KOMPAS.com - Pesan berantai whatsapp menyajikan berbagai informasi untuk kita. Salah satu yang paling baru adalah informasi manfaat mengonsumsi timun untuk pengobatan kanker.
Pesan itu berbunyi, Dr Makoto Kondo menyarankan pasien kanker tidak perlu melakukan operasi, radioterapi, kemoterapi untuk mengobati penyakit. Sebagai gantinya, pasien dianjurkan untuk mengonsumsi timun.
Pesan itu juga menuliskan beberapa manfaat timun, seperti untuk mengeluarkan racun dari dalam tubuh, menurunkan berat badan, dan melawan sel kanker.
Tak hanya itu, timun juga disebut mengandung lariciresinol, pinoresinol, dan secoisolariciresinol yang diyakini mampu mencegah beragam jenis kanker, seperti kanker payudara, rahim, ovarium, dan kanker prostat.
Namun benarkah hal itu?
Menanggapi hal ini, dokter spesialis pulmonologi klinik dari Departemen Pulmonologi dan Ilmu Respiratori, Fakultas Kedokteran Universitas Indonesia (UI), dr Elisna Syahruddin, SpP(K) menyampaikan bahwa tidak pernah ada teori manapun yang menyebut timun bisa dijadikan terapi pengobatan kanker.

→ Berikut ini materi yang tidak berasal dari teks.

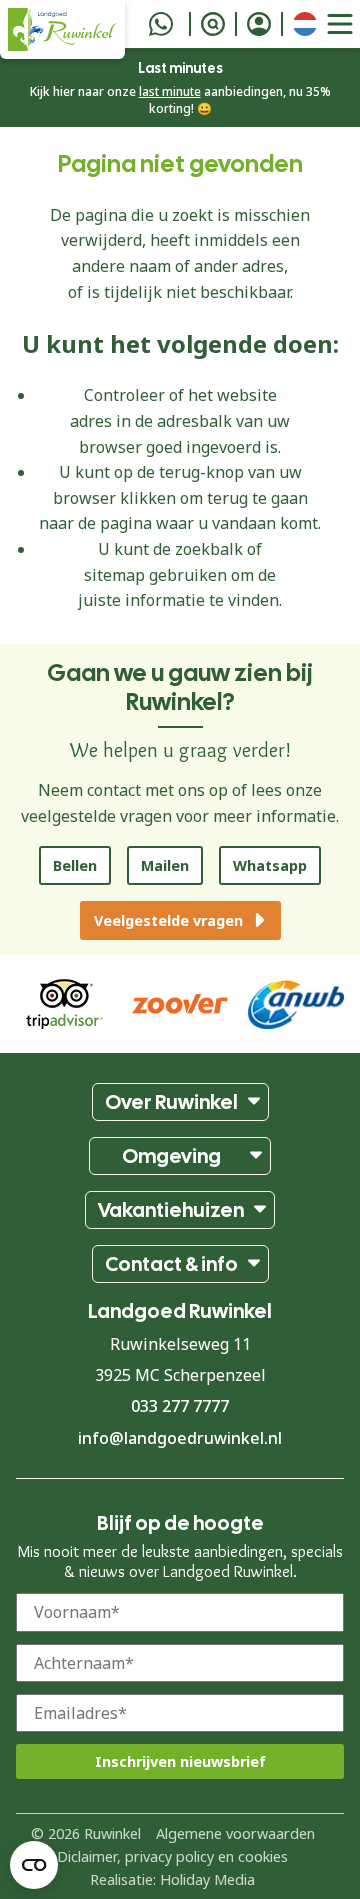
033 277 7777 (180, 1406)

"Terapi standar kanker itu tergantung jenis dan stage penyakit. Selagi bisa dibedah ya dibedah, kalau stage lanjut pilihannya radioterapi dan terapi sistemik (kemoterapi, terapi target, atau imunoterapi). Ini tergantung molekuler. Tidak ada timun di sana sebagai terapi kanker," ujar dr Elsina saat dihubungi Kompas.com pada Selasa (30/7/2019).
Menurutnya, upaya alternatif selain terapi boleh saja dilakukan, namun sebaiknya dilakukan tindakan terapi standar terlebih dahulu sebelum kondisi penyakit semakin buruk.
Elsina juga menyampaikan, dirinya tidak pernah tahu ada bukti ilmiah terkait fungsi-fungsi timun seperti yang disebutkan dalam unggahan.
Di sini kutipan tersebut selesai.